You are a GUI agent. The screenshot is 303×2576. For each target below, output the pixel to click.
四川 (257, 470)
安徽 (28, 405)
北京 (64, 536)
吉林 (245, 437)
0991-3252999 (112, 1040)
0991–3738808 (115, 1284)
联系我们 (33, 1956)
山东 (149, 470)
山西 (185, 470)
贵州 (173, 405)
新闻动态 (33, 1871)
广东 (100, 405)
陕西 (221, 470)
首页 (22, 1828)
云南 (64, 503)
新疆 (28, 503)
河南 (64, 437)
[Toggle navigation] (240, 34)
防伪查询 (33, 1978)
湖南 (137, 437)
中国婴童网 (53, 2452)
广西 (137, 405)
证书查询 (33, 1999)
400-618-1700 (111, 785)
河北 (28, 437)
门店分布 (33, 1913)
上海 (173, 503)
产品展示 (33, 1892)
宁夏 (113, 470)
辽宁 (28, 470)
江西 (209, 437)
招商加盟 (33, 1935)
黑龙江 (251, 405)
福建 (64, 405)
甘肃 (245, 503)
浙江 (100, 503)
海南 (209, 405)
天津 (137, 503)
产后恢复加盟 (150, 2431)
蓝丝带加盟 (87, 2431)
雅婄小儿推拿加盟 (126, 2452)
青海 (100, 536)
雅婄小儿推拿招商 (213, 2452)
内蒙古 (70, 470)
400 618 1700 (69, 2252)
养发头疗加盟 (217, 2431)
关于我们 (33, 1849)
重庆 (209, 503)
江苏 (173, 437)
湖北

---

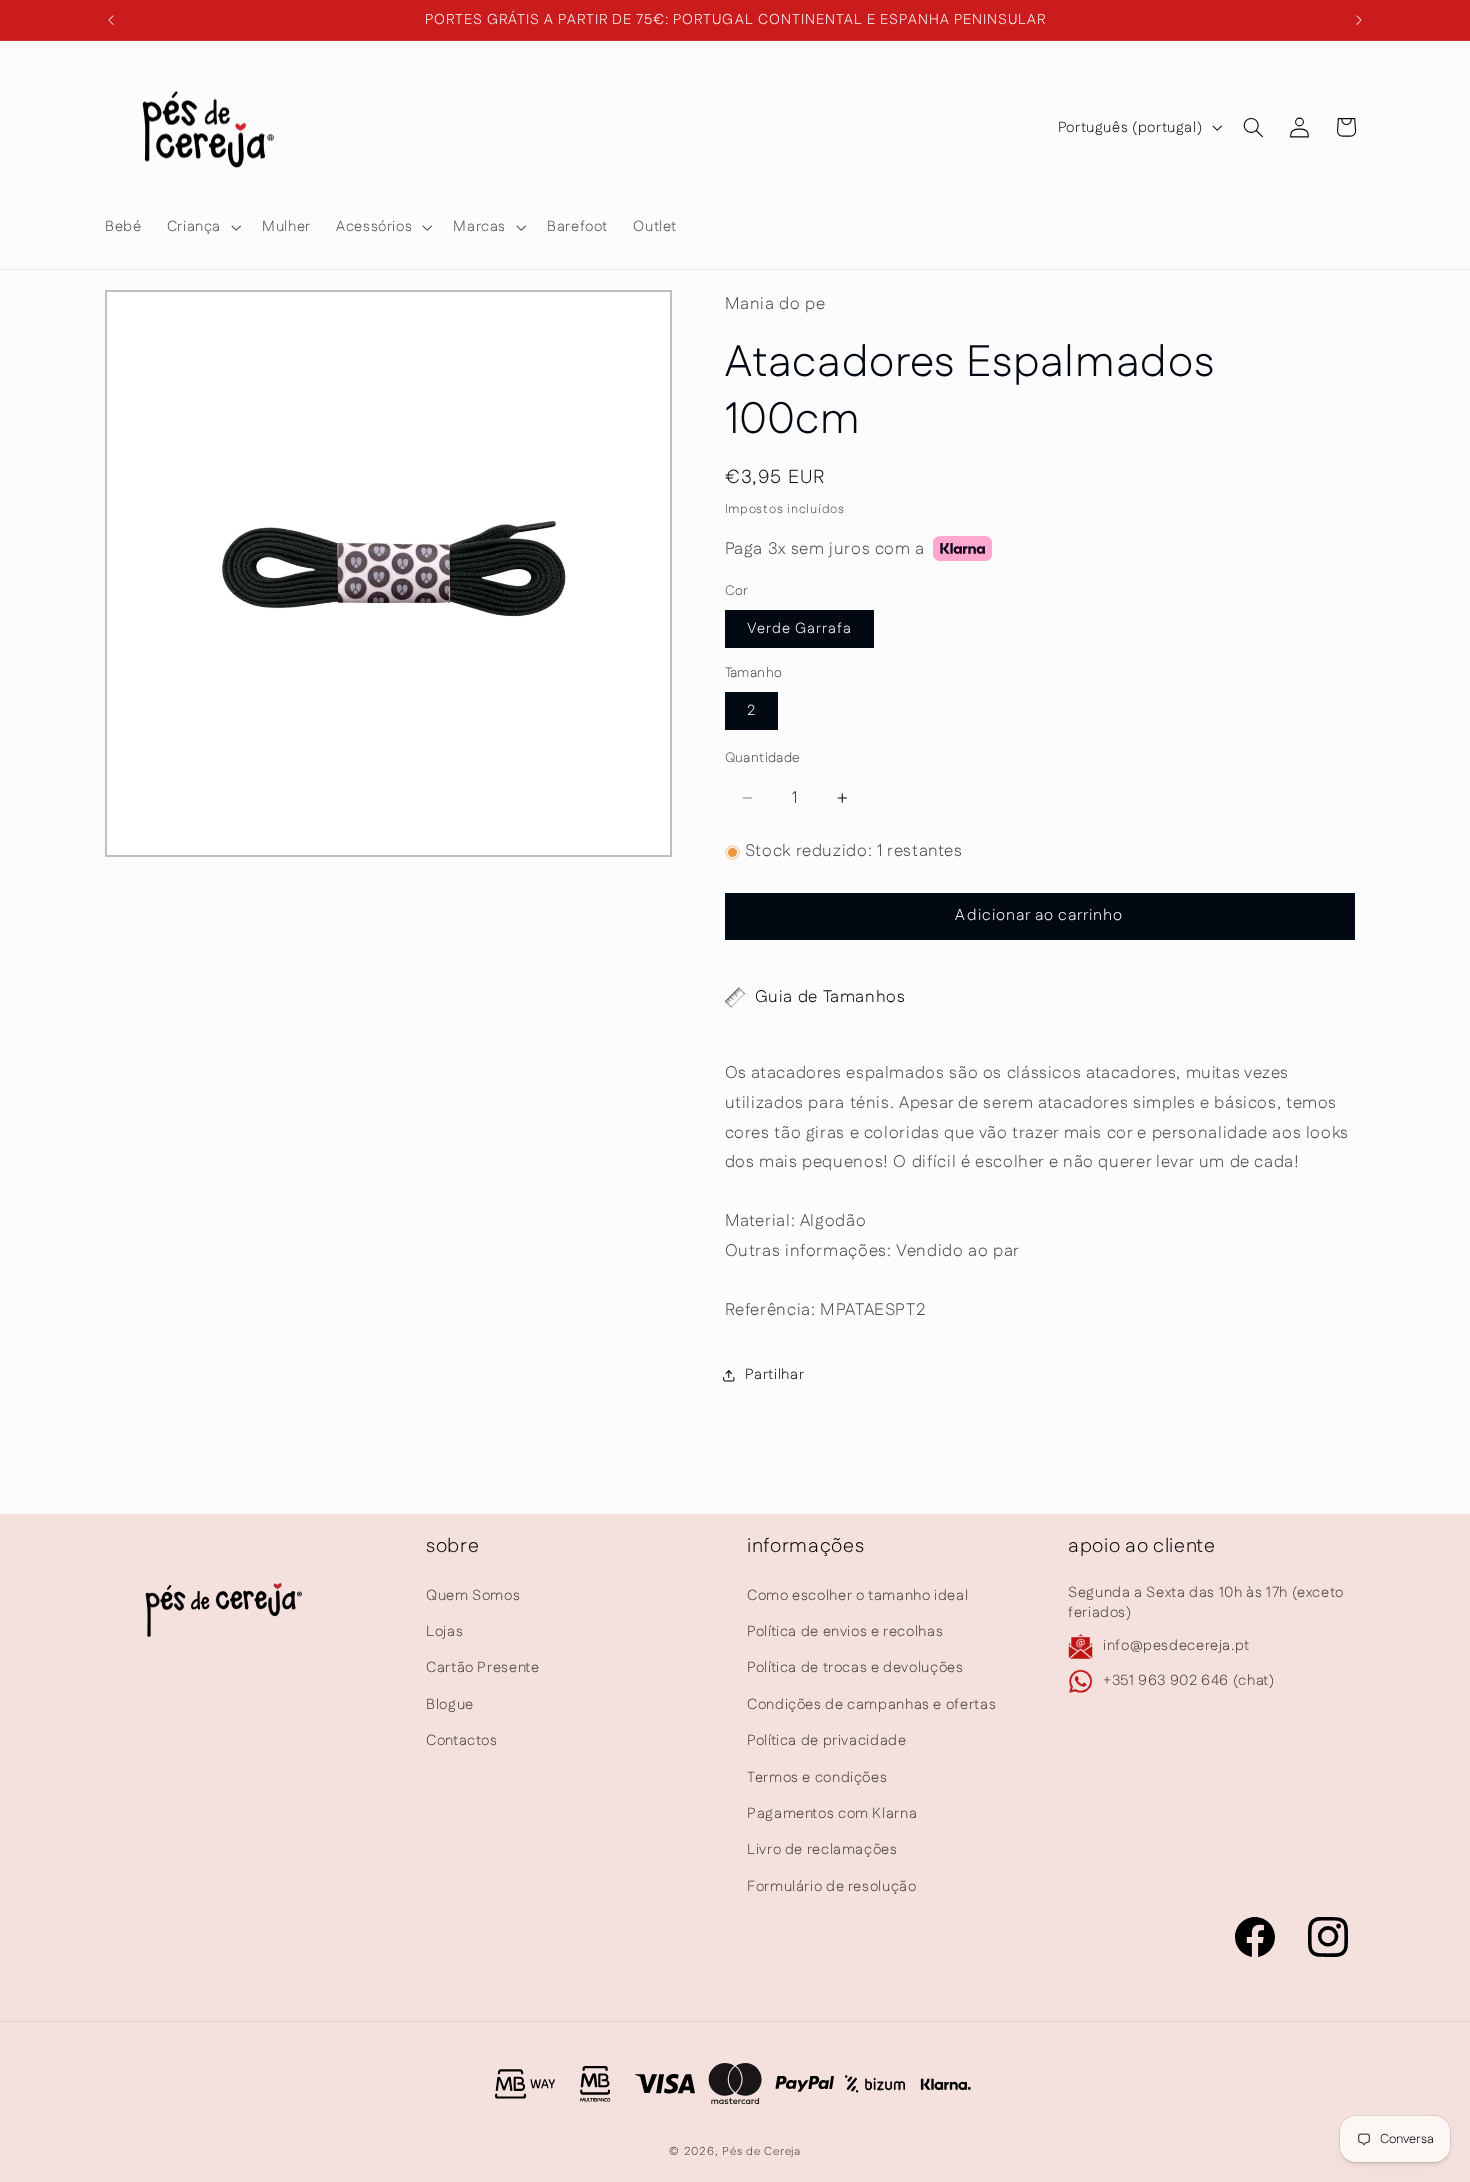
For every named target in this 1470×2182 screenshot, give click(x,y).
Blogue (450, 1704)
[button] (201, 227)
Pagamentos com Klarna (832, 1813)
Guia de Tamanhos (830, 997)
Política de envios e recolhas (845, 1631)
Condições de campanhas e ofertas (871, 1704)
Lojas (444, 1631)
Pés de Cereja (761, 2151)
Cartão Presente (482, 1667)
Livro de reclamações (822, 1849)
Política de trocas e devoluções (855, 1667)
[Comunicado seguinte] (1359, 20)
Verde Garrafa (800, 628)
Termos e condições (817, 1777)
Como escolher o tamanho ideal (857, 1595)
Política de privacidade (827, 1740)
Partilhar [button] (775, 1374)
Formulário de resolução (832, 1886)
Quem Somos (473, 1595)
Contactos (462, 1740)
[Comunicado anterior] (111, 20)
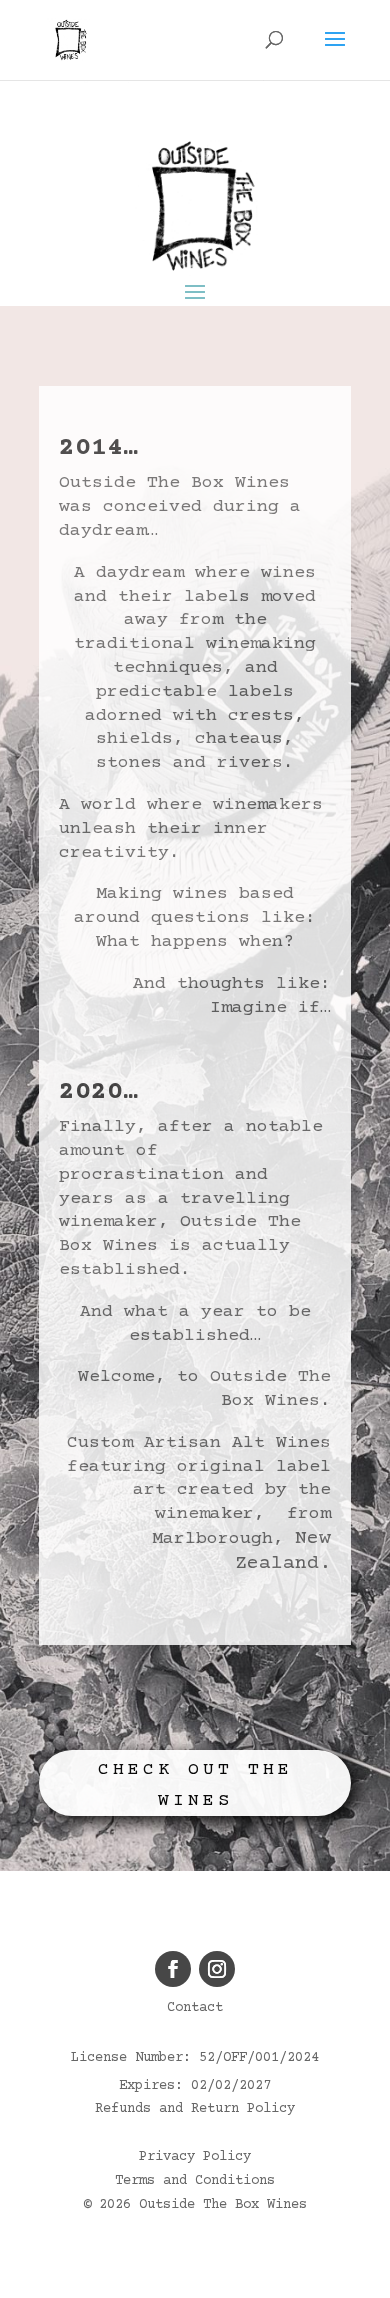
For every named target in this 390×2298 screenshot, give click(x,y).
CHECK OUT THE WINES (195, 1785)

* [Activity]
In the data above, find the line that contains "You are a GUI" and the line that contains "陕西 (221, 470)". Repeat exactly those lines and every line between them, and only those.

* [Answer box]
You are a GUI agent. The screenshot is 303×2576. For each target below, output the pixel to click.
四川 (257, 470)
安徽 (28, 405)
北京 (64, 536)
吉林 (245, 437)
0991-3252999 (112, 1040)
0991–3738808 (115, 1284)
联系我们 (33, 1956)
山东 (149, 470)
山西 (185, 470)
贵州 (173, 405)
新闻动态 (33, 1871)
广东 (100, 405)
陕西 (221, 470)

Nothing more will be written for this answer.